Su hermano Christian había ido más lejos. Se había convertido en miembro de Rex, una organización pro-nazi belga, y había dirigido la “Formación B”, una milicia que se ilustró por haber ejecutado 27 resistentes con una bala en la nuca. Sentado en un banco de la Plaza de los Vosgos del barrio de Marais, Georges Simenon escuchó decir a su hermano que tenía tres opciones: entregarse –lo que equivalía a ser fusilado–, exiliarse, o entrar en la Legión Extranjera. El hermano mayor lo alentó a elegir esta última alternativa. Dos años después, Christian moriría en una emboscada durante una misión en Indochina.
En cuanto a la situación de Georges, la Dirección de la Policía Judicial dispuso el 30 de agosto de 1945 su expulsión del territorio francés. La medida no sería jamás ejecutada: el propio Simenon, viendo que su situación se complicaba, se había adelantado gracias a la diligencia de la embajada belga, que le había conseguido un visado para instalarse, como muchos otros colaboracionistas, en Estados Unidos. En Mémoires intimes podemos descubrir sus frescas impresiones del paisaje americano: “Es la primera observación que hice cuando fui a Estados Unidos. Hay muchos judíos. Algunos han conservado los caracteres externos de su raza. Pero en su mayoría, en una o dos generaciones, han crecido diez centímetros, si no más”.

Convidado de piedra
El Centre Wallonie-Bruxelles de París (centro cultural belga, situado a pocos metros del Centro Georges Pompidou) está cubierto con dibujos de las historietas de Tintín, el cómic creado por Hergé, otro notorio antisemita. El 16 de mayo el Centro albergó un coloquio de profesores y traductores venidos expresamente desde Bélgica para discurrir durante horas sobre detalles de la vida de Simenon. La mera etimología del nombre de un personaje secundario de una novela menor pudo ocupar media hora de discusión. Ni una palabra sobre la Ocupación. Tampoco la hubo en la exposición “Maigret, traversées de Paris”, una charla organizada por el biógrafo belga Michel Carly, autor de varios ensayos sobre el autor (el último es Sur les routes américaines avec Simenon, 2002) y amigo de uno de los hijos del novelista.
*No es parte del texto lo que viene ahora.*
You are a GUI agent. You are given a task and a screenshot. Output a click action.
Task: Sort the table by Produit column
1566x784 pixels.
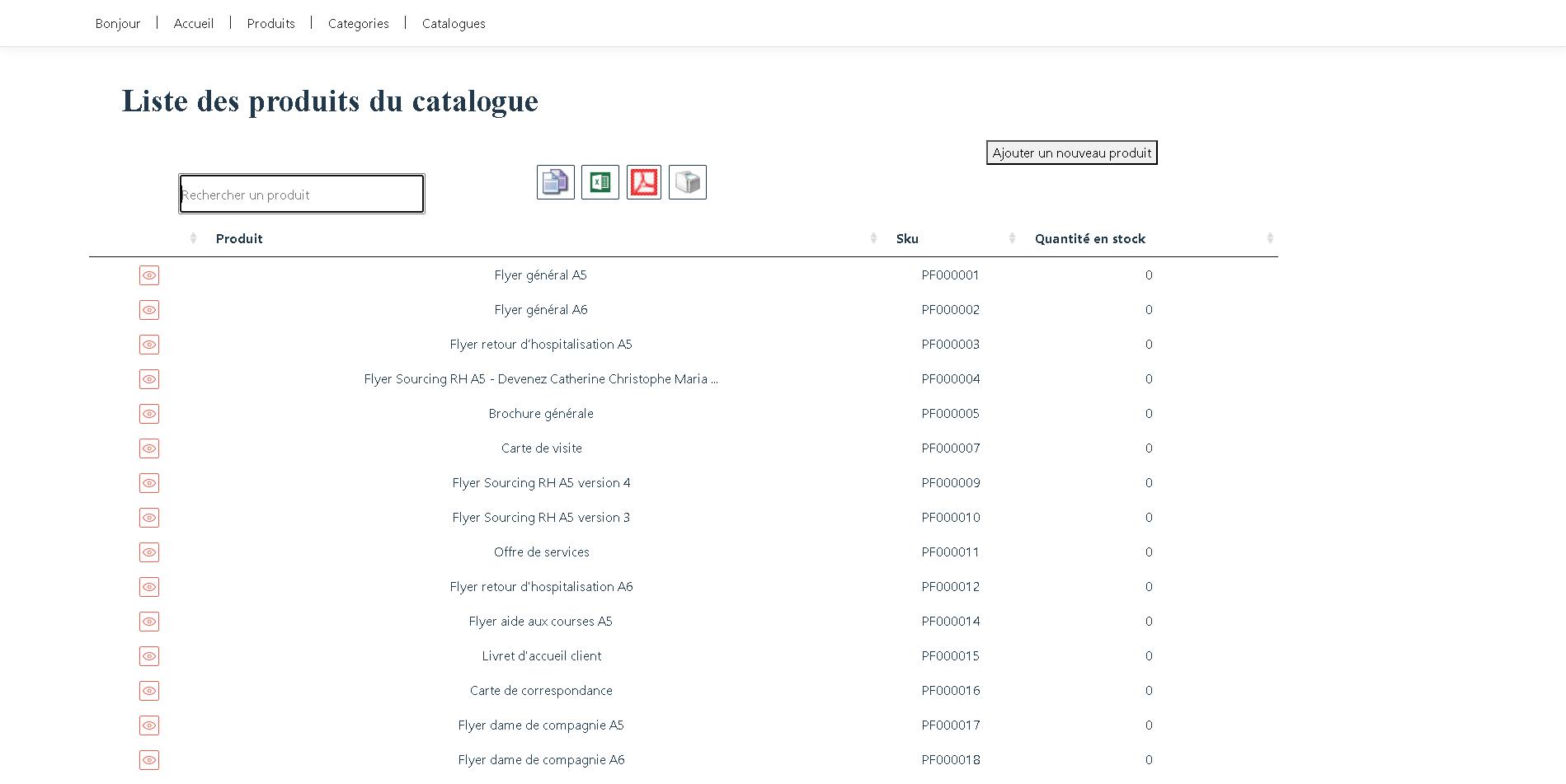click(x=239, y=239)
Al final, luego de un pequeño debate con fans de Maigret (que habían venido sobre todo para decir públicamente que habían leído las 72 aventuras del comisario), Carly se mostró dispuesto a abordar diversostemas para Radarlibros. Admitiendo que sonaba a psicología barata, explicó que las 10 mil mujeres servidas por el semental belga (apenas 1200 según Denyse, su segunda esposa) no eran más que un intento desesperado para tratar de aplacar la sed de afecto materno. Luego, con la misma soltura, Carly evocó la relación incestuosa de Simenon con su hija Marie-Jo, una situación que terminó por llevarla al suicidio. Pero cuando llegó la pregunta “¿Era Simenon antisemita?”, la sonrisa cómplice del interlocutor se desvaneció. Serio, dijo que su compatriota no hacía más que repetir los viejos clichés del antijudaísmo católico de la sociedad de su época.
¿Y qué piensa usted de la biografía de Pierre Assouline?
–Se focaliza demasiado en ese tema porque es judío.